Were a local farmer to have access to Instagram, would we then learn more about his or her anxieties, through the medium of a ‘reel’ or a series of sarcastic snapshots? Would they be blogging in such existential ways?

I think not.

The curse of some of our modern day social norms, exacerbated by social media, is the value we place on our own brands as individuals, over and above the value which we place on lifting up others.

If many of us stopped spending time – as I am doing now? – talking about all the things we’re doing, and how we are feeling and, if we reduced the hours and hours of watching others doing the same, we’d have a whole lot of fresh time back, with which to tackle Shi’s conundrum.

So, for what it’s worth, I’ve settled on a humble solution for this, which takes a leaf out of many self-help books, no doubt.

You will see, as I reveal it, a corollary with such topics as diet, exercise, health, wellbeing, and so on. The solution?
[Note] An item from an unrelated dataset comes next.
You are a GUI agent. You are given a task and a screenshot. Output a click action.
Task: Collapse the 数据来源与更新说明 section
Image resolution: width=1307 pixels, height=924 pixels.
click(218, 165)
It needs, surely, to be the tried and tested “little and often” approach.

It being compassion, it being thoughtfulness, it being the act of lifting others up.

If we’re happy obsessing about walking 10,000 steps a day, or committing to eating less sugar with each meal, or more fibre and less meat, or more locally sourced products, or, if we’re looking at regular stretching, meditating, reading, or even regular time not on our phones (the list here is endless) then, let’s experiment with what it looks like, and feels like, to spend more time, little and often, showing up for each other.

I’m sure plenty of ground-breaking new science is released every week that I don’t know about. New poetry, fabulous prose, faultless new musical scores. Technology and innovation this century has already whooshed past me like a bullet train.

And yet, it’s a fairly humiliating prospect to contemplate the years and years of downloadable nonsense that we’ve collectively archived, since social media first graced our tablets and our smartphones.

What a seething canon of wasted oxygen and countless hours of millions of people’s lives, trawling the murky corners of someone else’s piece-to-camera, or trolling a perfect stranger’s statement about the ennui of their day job.

How many more cats slapping the household pet dog am I going to inflict on myself? How many more troll-able opportunities am I going to deliberate?

Elon may have slowed down his purchase of Twitter for now, but the bloated price-tag of the initial sale made me sick to the core – and guilty, too.

The 10 Shaolin virtues are a good start to some sort of social purging, no question. I’m not sure you could jump off from a more solid base.

Should it be, however, a little too much to digest and embody all ten in one go (I think each one probably requires about a year of practice first) then don’t feel too deflated.

Instead, simply practice the art of connecting with your loved ones, or with someone out there who you know would welcome the chance to feel your showing up them, for a few precious moments.